I am just trying to come up with a simple proof showing that the Grassmannian ($Gr(k,\mathbb{R}^n)$) is a manifold.
I was referring to Lee's Introduction to Smooth Manifolds but I can't seem to follow his construction for the charts of the Grassmanian. I follow till the point where he argues that $Gr(k, \mathbb{R}^n)$ should be a $k(n-k)$-dimensional manifold.
It appears to me that he makes an appeal to $Hom(P, Q)$ (where $P$ is a $k-dimensional$ subspace of $\mathbb{R}^n$ and $P\oplus Q = \mathbb{R}^n$), when endowed with a basis becomes identical to $M((n-k)\times k, \mathbb{R})$ which is in turn identical to $\mathbb{R}^{(n-k)k}$. The route he takes beyond this point confuses me.
Is there a simpler way of showing that $Gr(k, \mathbb{R}^n)$ is a manifold, after knowing that it is $k(n-k)$-dimensional?
I appreciate any and all help!
Let me offer a more geometric point of view, assuming you are convinced that $O(n)$ is a compact Lie group. Consider $O(n)$ as the space of orthonormal $n$-frames in $\mathbb{R}^n$. We can define an action of $O(n-k)\times O(k)$ on $O(n)$ as follows: for an element $(\rho,\eta)\in O(n-k)\times O(k)$ and an orthonormal $n$-frame $(v_1,\dots,v_n)$, we let $\rho$ act on the last $n-k$ vectors and $\eta$ act on the first $k$ vectors of $(v_1,\dots,v_n)$ in the usual way.
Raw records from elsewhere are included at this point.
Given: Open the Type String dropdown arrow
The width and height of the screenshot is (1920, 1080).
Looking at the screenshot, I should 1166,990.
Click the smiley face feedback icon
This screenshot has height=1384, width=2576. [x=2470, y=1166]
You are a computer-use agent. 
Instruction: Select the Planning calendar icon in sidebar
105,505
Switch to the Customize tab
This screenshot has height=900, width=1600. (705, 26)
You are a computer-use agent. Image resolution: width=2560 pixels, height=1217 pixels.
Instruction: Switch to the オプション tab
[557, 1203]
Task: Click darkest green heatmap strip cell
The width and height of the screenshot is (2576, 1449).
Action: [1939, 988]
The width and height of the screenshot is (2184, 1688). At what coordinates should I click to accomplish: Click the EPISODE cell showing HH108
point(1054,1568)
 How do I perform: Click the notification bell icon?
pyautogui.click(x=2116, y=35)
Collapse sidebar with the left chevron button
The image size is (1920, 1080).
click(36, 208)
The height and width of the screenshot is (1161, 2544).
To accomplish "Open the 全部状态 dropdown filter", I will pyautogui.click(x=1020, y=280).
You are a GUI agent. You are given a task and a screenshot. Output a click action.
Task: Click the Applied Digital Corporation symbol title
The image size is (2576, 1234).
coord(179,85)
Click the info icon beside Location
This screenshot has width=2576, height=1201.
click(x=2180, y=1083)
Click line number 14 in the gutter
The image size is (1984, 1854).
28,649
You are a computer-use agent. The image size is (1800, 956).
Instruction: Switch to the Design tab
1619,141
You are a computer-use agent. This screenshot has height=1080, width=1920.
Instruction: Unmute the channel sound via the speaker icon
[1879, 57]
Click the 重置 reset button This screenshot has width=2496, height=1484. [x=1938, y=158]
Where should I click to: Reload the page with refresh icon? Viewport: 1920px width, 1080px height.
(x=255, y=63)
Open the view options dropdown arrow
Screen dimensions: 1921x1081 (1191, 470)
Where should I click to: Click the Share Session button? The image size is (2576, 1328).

If you think about it for a second, you will see that every orbit of this action defines a $k$-dimensional subspace of $\mathbb{R}^n$. You can see the Grassmannian as $$ Gr_k(\mathbb{R}^n) = O(n)\big/O(n-k)\times O(k)$$ The orbit space of a free action of a compact Lie group on a manifold is a smooth manifold. Therefore, $Gr_k(\mathbb{R}^n)$ is a smooth manifold.